§ REQUIRED WORK
Needed from the data below: every line from the one with "Click the Add Device sensor icon" up to and including the one with "has width=1444, height=606.", repeated exactly and with nothing else.

§ TASK INPUT
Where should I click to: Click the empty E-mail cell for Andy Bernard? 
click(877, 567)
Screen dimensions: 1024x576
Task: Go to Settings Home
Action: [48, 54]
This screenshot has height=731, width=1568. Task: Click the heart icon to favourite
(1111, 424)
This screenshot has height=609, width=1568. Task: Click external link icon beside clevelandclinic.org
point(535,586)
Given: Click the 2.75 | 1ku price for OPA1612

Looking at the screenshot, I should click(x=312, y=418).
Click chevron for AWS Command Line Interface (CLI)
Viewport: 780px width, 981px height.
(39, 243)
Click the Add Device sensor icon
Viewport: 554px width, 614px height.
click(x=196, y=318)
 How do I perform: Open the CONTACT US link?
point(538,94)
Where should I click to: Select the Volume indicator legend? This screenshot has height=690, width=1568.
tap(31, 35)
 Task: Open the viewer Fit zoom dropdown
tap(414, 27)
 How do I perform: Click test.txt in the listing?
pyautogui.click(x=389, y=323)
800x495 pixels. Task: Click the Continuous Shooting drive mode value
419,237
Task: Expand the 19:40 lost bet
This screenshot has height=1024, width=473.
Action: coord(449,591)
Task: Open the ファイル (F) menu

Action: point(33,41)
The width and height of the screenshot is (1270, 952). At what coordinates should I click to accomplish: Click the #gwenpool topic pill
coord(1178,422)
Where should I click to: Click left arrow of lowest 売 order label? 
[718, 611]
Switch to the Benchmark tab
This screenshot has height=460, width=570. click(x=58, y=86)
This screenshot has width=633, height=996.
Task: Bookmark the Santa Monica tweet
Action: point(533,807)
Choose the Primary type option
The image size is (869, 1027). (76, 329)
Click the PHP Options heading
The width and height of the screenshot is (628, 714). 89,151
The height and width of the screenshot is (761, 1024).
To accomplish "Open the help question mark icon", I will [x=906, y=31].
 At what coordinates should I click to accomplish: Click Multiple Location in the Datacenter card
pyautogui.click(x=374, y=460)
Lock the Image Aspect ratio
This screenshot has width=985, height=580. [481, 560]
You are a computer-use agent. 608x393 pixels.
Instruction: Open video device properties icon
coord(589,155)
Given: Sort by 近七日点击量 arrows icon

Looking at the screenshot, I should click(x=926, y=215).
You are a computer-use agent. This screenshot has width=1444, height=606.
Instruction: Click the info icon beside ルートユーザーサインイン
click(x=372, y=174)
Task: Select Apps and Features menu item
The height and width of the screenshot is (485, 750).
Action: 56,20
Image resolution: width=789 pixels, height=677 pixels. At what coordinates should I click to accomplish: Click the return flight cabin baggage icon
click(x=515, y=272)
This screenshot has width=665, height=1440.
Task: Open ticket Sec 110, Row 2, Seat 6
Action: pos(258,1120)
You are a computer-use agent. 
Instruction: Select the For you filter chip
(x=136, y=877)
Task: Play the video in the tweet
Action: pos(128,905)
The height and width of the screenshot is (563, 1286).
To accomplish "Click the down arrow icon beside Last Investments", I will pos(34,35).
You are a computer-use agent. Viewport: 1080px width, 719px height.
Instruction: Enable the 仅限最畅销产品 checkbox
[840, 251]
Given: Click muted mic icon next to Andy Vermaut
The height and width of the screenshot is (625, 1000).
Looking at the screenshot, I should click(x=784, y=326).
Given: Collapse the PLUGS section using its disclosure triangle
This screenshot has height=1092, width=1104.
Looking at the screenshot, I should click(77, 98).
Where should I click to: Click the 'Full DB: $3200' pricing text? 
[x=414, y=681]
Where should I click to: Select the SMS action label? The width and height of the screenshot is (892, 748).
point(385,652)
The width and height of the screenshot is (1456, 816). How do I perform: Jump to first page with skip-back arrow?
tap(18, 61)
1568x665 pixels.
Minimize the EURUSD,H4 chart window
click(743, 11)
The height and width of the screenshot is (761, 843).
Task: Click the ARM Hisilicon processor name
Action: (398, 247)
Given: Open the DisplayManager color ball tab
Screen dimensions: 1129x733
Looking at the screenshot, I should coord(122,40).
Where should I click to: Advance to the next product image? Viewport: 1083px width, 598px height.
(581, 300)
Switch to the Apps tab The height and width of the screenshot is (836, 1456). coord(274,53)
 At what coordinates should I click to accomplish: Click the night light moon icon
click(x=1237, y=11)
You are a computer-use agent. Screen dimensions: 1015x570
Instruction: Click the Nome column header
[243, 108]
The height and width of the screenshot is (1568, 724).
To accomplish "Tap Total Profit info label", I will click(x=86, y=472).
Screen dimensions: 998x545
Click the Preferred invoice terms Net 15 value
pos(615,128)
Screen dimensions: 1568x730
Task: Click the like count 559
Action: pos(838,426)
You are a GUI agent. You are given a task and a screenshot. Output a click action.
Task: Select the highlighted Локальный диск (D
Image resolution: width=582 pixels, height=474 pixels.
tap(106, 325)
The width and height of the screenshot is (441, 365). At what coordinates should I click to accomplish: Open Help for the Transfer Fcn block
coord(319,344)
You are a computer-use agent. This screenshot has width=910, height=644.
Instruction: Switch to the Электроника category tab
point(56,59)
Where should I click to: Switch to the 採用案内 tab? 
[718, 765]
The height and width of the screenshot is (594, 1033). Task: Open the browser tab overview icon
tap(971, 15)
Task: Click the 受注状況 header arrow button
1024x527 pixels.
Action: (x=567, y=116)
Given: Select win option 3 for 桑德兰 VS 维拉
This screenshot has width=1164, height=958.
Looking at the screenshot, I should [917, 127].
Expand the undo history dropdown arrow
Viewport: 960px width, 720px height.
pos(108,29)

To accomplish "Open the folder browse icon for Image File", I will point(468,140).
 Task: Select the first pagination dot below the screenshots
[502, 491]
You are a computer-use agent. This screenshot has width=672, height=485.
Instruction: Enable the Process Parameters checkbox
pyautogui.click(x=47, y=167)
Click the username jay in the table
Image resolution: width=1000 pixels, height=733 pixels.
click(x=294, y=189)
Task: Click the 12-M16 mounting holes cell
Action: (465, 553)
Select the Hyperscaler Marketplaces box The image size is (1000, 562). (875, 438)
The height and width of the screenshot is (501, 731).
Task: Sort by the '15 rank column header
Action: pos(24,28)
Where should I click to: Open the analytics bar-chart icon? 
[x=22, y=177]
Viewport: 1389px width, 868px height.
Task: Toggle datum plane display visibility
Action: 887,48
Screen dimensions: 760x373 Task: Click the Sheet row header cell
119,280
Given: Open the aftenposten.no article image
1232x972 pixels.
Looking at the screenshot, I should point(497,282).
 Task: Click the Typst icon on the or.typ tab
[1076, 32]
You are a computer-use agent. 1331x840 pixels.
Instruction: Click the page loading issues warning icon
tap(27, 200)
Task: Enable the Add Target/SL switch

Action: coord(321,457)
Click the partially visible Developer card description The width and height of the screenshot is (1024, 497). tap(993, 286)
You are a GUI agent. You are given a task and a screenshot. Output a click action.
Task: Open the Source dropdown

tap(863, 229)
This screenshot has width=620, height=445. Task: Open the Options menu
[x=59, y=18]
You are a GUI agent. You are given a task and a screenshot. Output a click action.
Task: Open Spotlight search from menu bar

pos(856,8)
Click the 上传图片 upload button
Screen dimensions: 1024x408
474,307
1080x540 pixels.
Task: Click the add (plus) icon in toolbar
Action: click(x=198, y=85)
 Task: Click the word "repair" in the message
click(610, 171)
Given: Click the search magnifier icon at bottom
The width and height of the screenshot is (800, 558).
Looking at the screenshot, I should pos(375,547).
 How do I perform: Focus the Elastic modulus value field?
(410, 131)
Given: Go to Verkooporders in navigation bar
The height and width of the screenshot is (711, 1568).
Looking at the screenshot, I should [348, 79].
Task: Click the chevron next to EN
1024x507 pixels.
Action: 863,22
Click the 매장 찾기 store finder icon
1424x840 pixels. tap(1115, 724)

§ SOLUTION BELOW
Click the Add Device sensor icon
Viewport: 554px width, 614px height.
click(x=196, y=318)
 How do I perform: Open the CONTACT US link?
point(538,94)
Where should I click to: Select the Volume indicator legend? This screenshot has height=690, width=1568.
tap(31, 35)
 Task: Open the viewer Fit zoom dropdown
tap(414, 27)
 How do I perform: Click test.txt in the listing?
pyautogui.click(x=389, y=323)
800x495 pixels. Task: Click the Continuous Shooting drive mode value
419,237
Task: Expand the 19:40 lost bet
This screenshot has height=1024, width=473.
Action: coord(449,591)
Task: Open the ファイル (F) menu

Action: point(33,41)
The width and height of the screenshot is (1270, 952). At what coordinates should I click to accomplish: Click the #gwenpool topic pill
coord(1178,422)
Where should I click to: Click left arrow of lowest 売 order label? 
[718, 611]
Switch to the Benchmark tab
This screenshot has height=460, width=570. click(x=58, y=86)
This screenshot has width=633, height=996.
Task: Bookmark the Santa Monica tweet
Action: point(533,807)
Choose the Primary type option
The image size is (869, 1027). (76, 329)
Click the PHP Options heading
The width and height of the screenshot is (628, 714). 89,151
The height and width of the screenshot is (761, 1024).
To accomplish "Open the help question mark icon", I will [x=906, y=31].
 At what coordinates should I click to accomplish: Click Multiple Location in the Datacenter card
pyautogui.click(x=374, y=460)
Lock the Image Aspect ratio
This screenshot has width=985, height=580. [481, 560]
You are a computer-use agent. 608x393 pixels.
Instruction: Open video device properties icon
coord(589,155)
Given: Sort by 近七日点击量 arrows icon

Looking at the screenshot, I should click(x=926, y=215).
You are a computer-use agent. This screenshot has width=1444, height=606.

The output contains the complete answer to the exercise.